In 8 ½ Jahren habe ich gelernt, keine Angst zu haben vor den eigenen Premieren und vor den Premieren der anderen.
Die ganzen 8 ½ Jahre waren wir glücklich mit unserem wunderbaren, intelligenten, treuen Publikum, und die ZuschauerInnen waren hoffentlich auch glücklich mit uns.
In 8 ½ Jahren habe ich die Bedeutung der Begriffe Treue, Freundschaft, Würde, Anstand und Gewissen NICHT neu definiert.
Es stellte sich heraus, dass man in 8 ½ Jahren etwas erschaffen kann, das man Sinn des Lebens nennen kann und worauf man immer stolz sein wird.
In diesen 8 ½ Jahren wurde mir klar, dass ein Theater zu erschaffen schwieriger ist, als ein Stück zu inszenieren oder einen Film zu drehen und in mancherlei Hinsicht auch schwieriger ist, als ein Haus zu bauen.
Diese 8 ½ Jahre haben bestätigt, dass Ungerechtigkeit so abscheulich ist wie die Hände eines Angehörigen der Nationalgarde OMON, Hände mit einem Elektroschocker, aber das Theater macht es möglich, sogar darüber mit einem Lächeln nachzudenken.
Ja, in 8 ½ Jahren kann man in die Geschichte eingehen – in die Geschichte eines Landes und in die Theatergeschichte.
Es waren 8 ½ mühsame Jahre, es gab keinen einzigen ruhigen Tag, aber ich bedaure nicht einen Tag, nicht eine Stunde, die ich in diesen Wänden verbracht habe.
In 8 ½ Jahren hat sich die Welt um uns herum bis zur Unkenntlichkeit verändert, aber wir sind immer noch jung, immer noch unbekümmert und nach wie vor glücklich.
Erstaunlicherweise haben wir es in diesen 8 ½ Jahren geschafft, Kinder zu bleiben.
Diese 8 ½ Jahre sind mir auch gegeben worden, damit ich die Einsamkeit ein wenig vergesse und das Leben umso mehr lieb gewinne.
Ich habe alle 8 ½ Jahre in großer Liebe verbracht.
In diesen 8 ½ Jahren ist mein Theater zu Eurem Theater geworden.
Ich danke dem Schicksal, Herrn Kapkov und Euch allen, den besten Menschen auf diesem Planeten, für meine 8 ½ Jahre hier.

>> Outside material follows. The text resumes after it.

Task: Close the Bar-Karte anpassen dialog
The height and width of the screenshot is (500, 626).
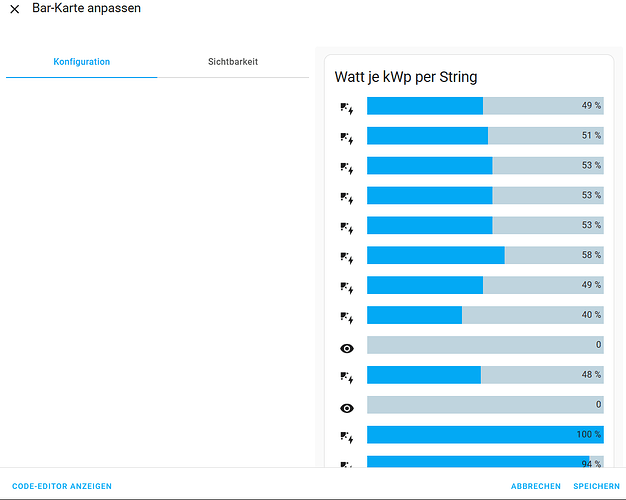Action: click(x=15, y=9)
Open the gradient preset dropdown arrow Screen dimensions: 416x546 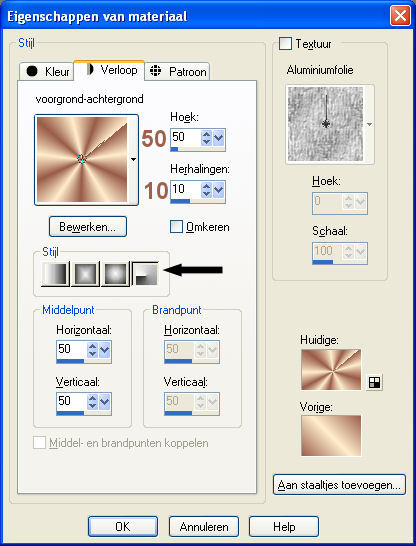(133, 159)
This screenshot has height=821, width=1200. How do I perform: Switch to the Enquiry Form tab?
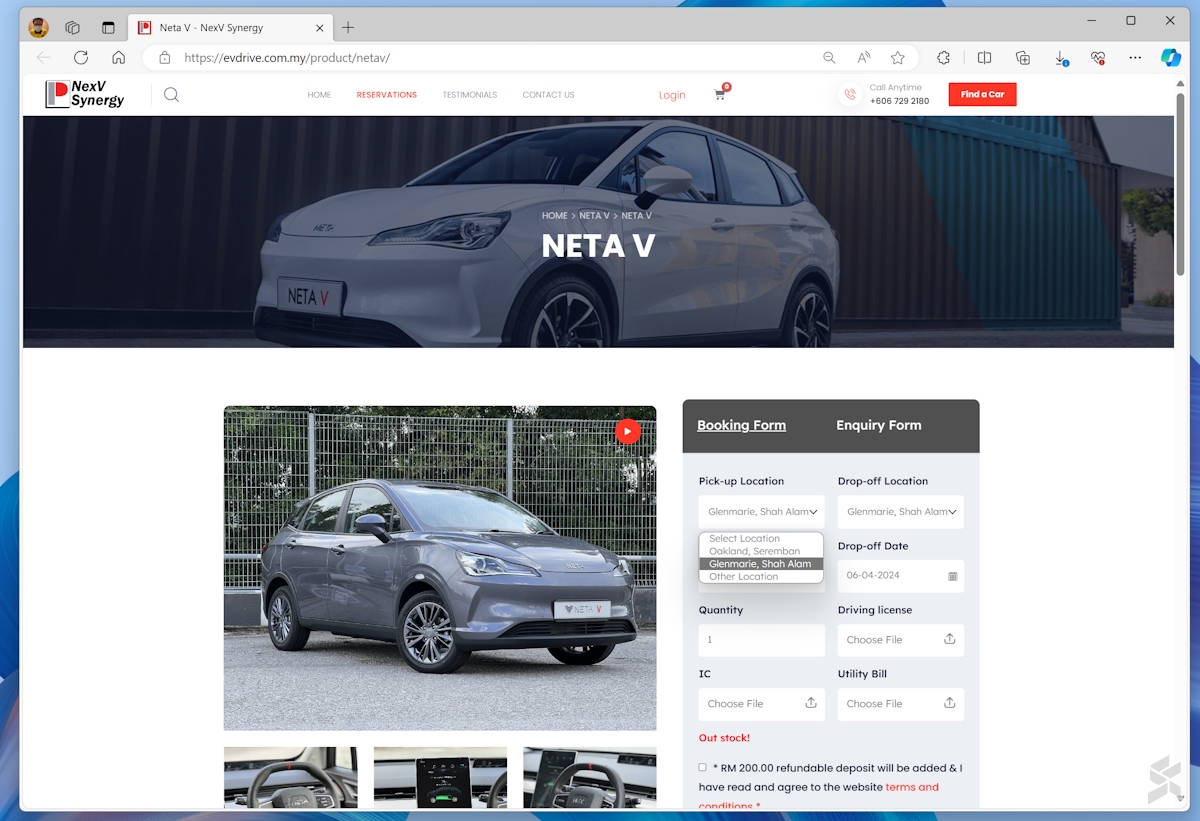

8 ½ Jahre und das Gogol Center, das ist das, was bei mir bleiben wird die ganze verbleibende Unendlichkeit.
Kirill Serebrennikov (2. Februar 2021)
Übersetzung: Dank an Katja Kollmann
Am 2. Februar 2021 wurde überraschend bekannt, dass der Vertrag von Kirill Serebrennikov als künstlerischer Leiter des Gogol-Center Moskau nicht verlängert wird. Die Kulturabteilung der Moskauer Stadtverwaltung hatte entschieden, den Vertrag Ende Februar 2021 auslaufen zu lassen. In den 8 ½ Jahren, in denen Kirill Serebrennikov das Theaterhaus in Moskau leitete, brachte er es zu internationaler Anerkennung.
Am Deutschen Theater Berlin inszenierte Kirill Serebrennikov im März 2020 Decamerone als Koproduktion mit dem Moskauer Gogol-Center.
Am Deutschen Theater Berlin inszenierte Kirill Serebrennikov im März 2020 Decamerone als Koproduktion mit dem Moskauer Gogol-Center.